A Reuters article reports that the Mortgage Bankers Association expects that total mortgage lending will fall to the lowest levels since 1997 as a result of the poor economy, increased interest rates, and tighter credit and underwriting standards. In 2009 mortgage volume totaled $1.995 trillion. In 2010 it was down to $1.505 trillion, and is expected to fall to $966 billion in 2011.
The MBA predicts that refinance volume will plummet by 66 percent in 2011. In 2010, refinancings totaled $1.032 trillion, but are predicted to fall to $352 billion. Refinancing made up over 70 percent of total mortgage volume in 2010, but is expected to account for less than 40 percent in 2011.

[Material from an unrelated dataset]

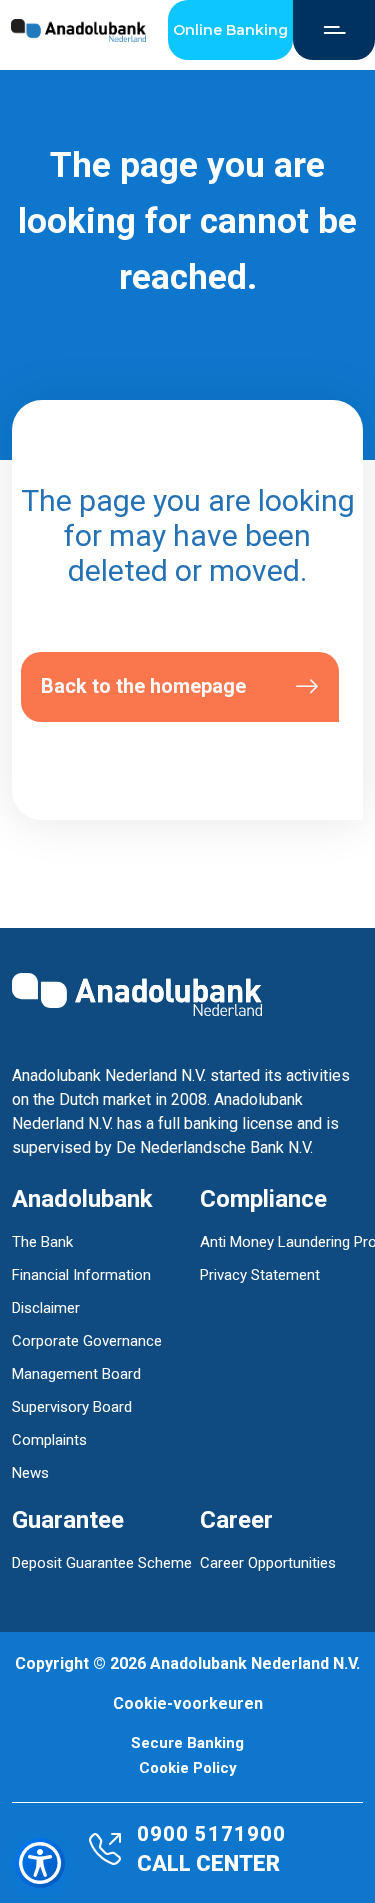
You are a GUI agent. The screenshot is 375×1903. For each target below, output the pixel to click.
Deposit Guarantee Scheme (102, 1563)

Purchase loans are expected to increase from $473 billion in 2010 to $614 billion in 2011. This would still put purchase volume below 2009′s level, and 2009 wasn’t that great a year for purchases in the first place.
The MBA expects that mortgage rates will increase to as much as 5.3 percent in 2011, and will move close to 6 percent in 2012. I have no idea what these predictions are based upon, and it is worth noting that past MBA predictions were not particularly accurate, as can be seen here and here. I think that if we see a significant stock market correction when QE2 expires, we could actually see rates drop in the coming quarters, but I’ve been wrong in the past as well.
I guess there are two takeaways here: first, 2011 will likely be a rough year for those in the mortgage business; second, nobody knows where rates will go, but if you have been considering refinancing and have yet to do so, you may want to do it now in the event that rates do indeed rise.